Mes cuisses me faisant mal, je me dirigeais vers le bord du cratère et jetai un coup d'œil, seulement pour sentir le monde tourner autour de moi - ce n'était pas un bon endroit pour avoir le vertige. Des braises ardentes fumaient à 3 000 pieds en dessous, et une croix incrustée dans le sommet marquait l'endroit où une touriste chinoise avait intentionnellement sauté vers son dernier lieu de repos. La fumée obscurcissant le magma liquide, nous nous sommes donc perchés sur le bord du cratère et avons attendu une heure pour voir plus clair. Déçus et froids, nous avons descendu les 20 pieds dans les abris pour étouffer les barres de protéines et le thon en conserve pour le dîner.
À la nuit tombée, nous avons pris une autre escapade au bord du cratère pour découvrir le volcan. La fumée brillait du magma et de petites éruptions perceptibles étaient visibles de notre poste, mais le plus grand lac de lave du monde a refusé de se présenter. Nous avons posé pour quelques photos et sommes redescendus. Le vent a fouetté autour de l'abri; fumée enfumée par la fenêtre. Le vent a soufflé à travers le trou dans le sol de la latrine, rendant impossible l'utilisation des installations sans porter des traces liquides de votre séjour là-bas.

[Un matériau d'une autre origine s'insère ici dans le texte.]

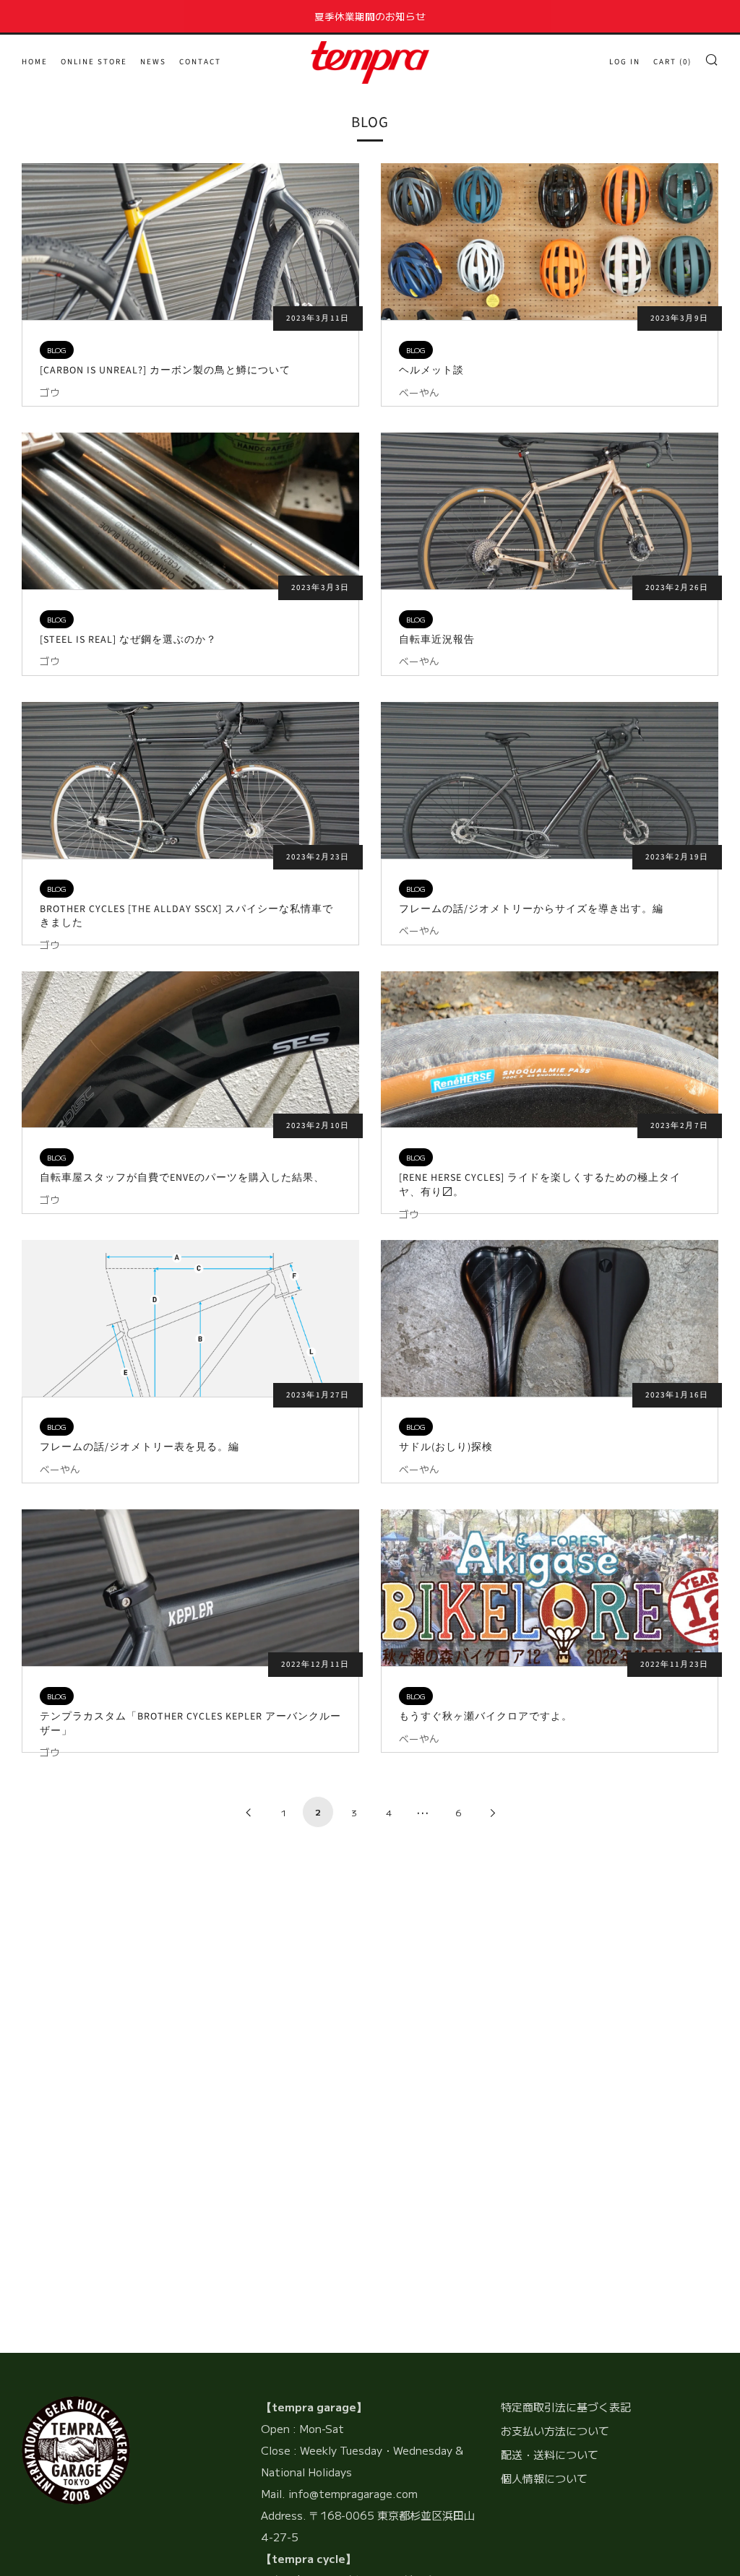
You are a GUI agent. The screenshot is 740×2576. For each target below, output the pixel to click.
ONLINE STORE (94, 61)
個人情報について (544, 2478)
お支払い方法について (555, 2430)
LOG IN (624, 61)
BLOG (56, 349)
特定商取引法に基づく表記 (566, 2406)
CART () (672, 61)
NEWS (153, 61)
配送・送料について (549, 2454)
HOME (35, 61)
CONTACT (200, 61)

À dix heures, nous avons décidé de faire une dernière tentative pour voir le lac de lave. Nous nous sommes précipités jusqu'au sommet et la fumée s'est dissipée - le Nyiragongo s'est complètement ouvert à nous. Des morceaux de magma rouge foncé patinaient sur une flaque de lave orange ardente, se fondant autour d’une bande de flammes, le cœur battant de l’activité. Des feuilles de roche flottantes ont été entièrement consumées le long de la ligne de feu et produites à nouveau au bord de la piscine. La lave a explosé dans de gigantesques colonnes de feu de cent pieds de hauteur, visibles à 3 000 pieds au-dessus, émettant de la chaleur jusqu'au bord du cratère. Je suis une réflexion après coup, un petit point dans l'espace et dans le temps.
En revenant humblement à l’abri, la vitalité de Goma s’exerçait à travers les milliers de lumières qui entouraient le lac Kivu au loin. Les étoiles scintillaient au-dessus de leurs têtes, rivalisant avec le volcan pour la primauté. Je restais éveillé, niché dans le sac de couchage, me blottissant contre mon partenaire pour la chaleur, écoutant les bruits de la limite de l'existence. Ma respiration ne ralentissait jamais à cette altitude et je me retournais dans le lit, cherchant plus d'oxygène toute la nuit, ne respirant que du soufre. Le cerveau ne cesse jamais d’énumérer les effets de l’altitude sur le corps humain ou les innombrables façons de mourir à ce moment-là.
Le matin a amené la descente et, à son tour, la libération. Libérez-vous de l'omniprésence de la mort, fuyez d'une renaissance par le feu et descendez vers le chaos vibrant de Goma, dans l'espoir d'éviter une rencontre avec le M23 ou ses patrons rwandais sur le chemin du retour.